According to state guidelines, counties will require no more than 10 positive cases per 100,000 residents in order to open to in-person instruction for children in grades 4-12, or up to 30 cases per 100,000 for younger students, with some exceptions.

However, regardless of how individual Oregon counties are doing as far as positive coronavirus cases, contact tracing and other factors go, there’s a requirement that the state’s test positivity rate be below 5% for three consecutive weeks.

Wildfires interfered with testing and thereby causing the suspension of that metric in September.

“I think we’ve got enough experience now to be able to look at the utility of that metric as an indicator of a broad level of coronavirus in the community generally and ask whether that statewide metric is indicative enough of disease that it should override local metrics,” Oregon Health Authority Director Patrick Allen said Tuesday.

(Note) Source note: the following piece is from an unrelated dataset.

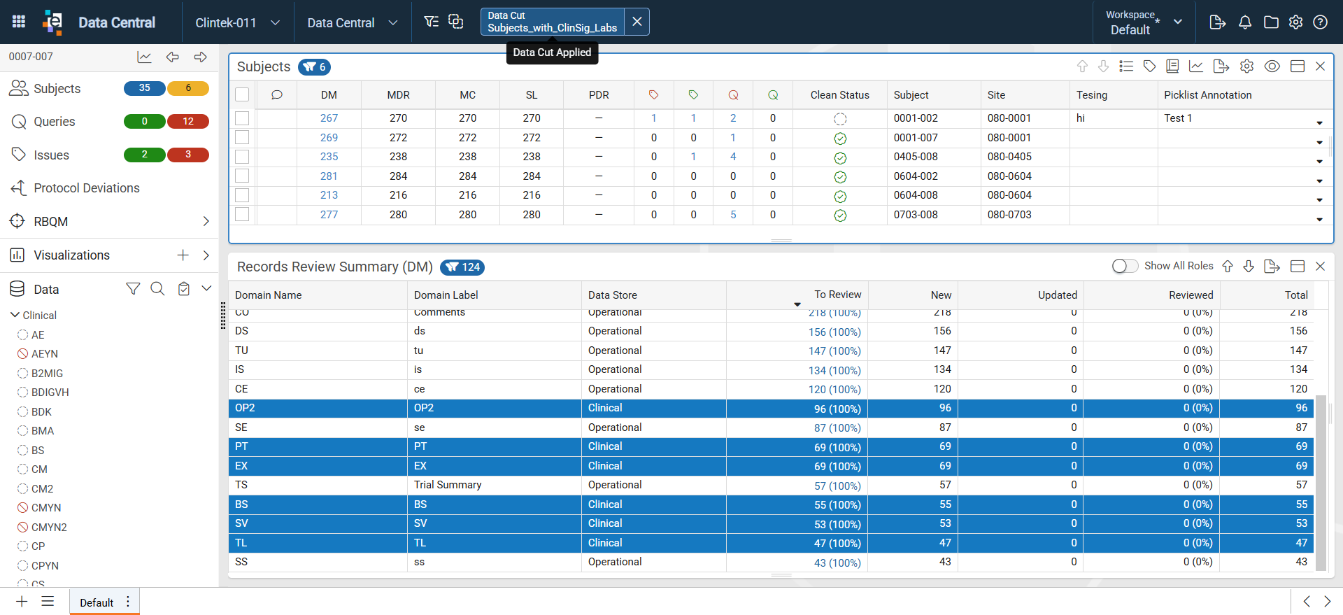Check the select-all checkbox in Subjects header

click(242, 94)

“We’ll be looking at all the metrics, but I think that’s an example of the kind of thing we’ll be evaluating,” Allen added.

Brown and Allen also touched on the increase in Oregon’s coronavirus test capacity, explaining that state is expected to have 60,000 to 80,000 new rapid antigen tests each week through the end of this year which roughly doubles Oregon’s current testing capacity.

The trajectory of new tests comes at a crucial time, as Allen said coronavirus cases have increased by 25% since August 31, with the average number of daily cases increasing from 220 to 285.

“Under our new guidelines, we’re not only recommending testing for everyone who has the symptoms of COVID-19, regardless of the severity of symptoms, we’re also recommending the testing of all close contacts of people who are infected regardless of whether or not a close contact has any symptoms,” Allen said.

As a plan, Oregon’s testing sites will be expanded for congregate-care facilities, the Oregon Department of Corrections, community testing locations, schools as well as other settings.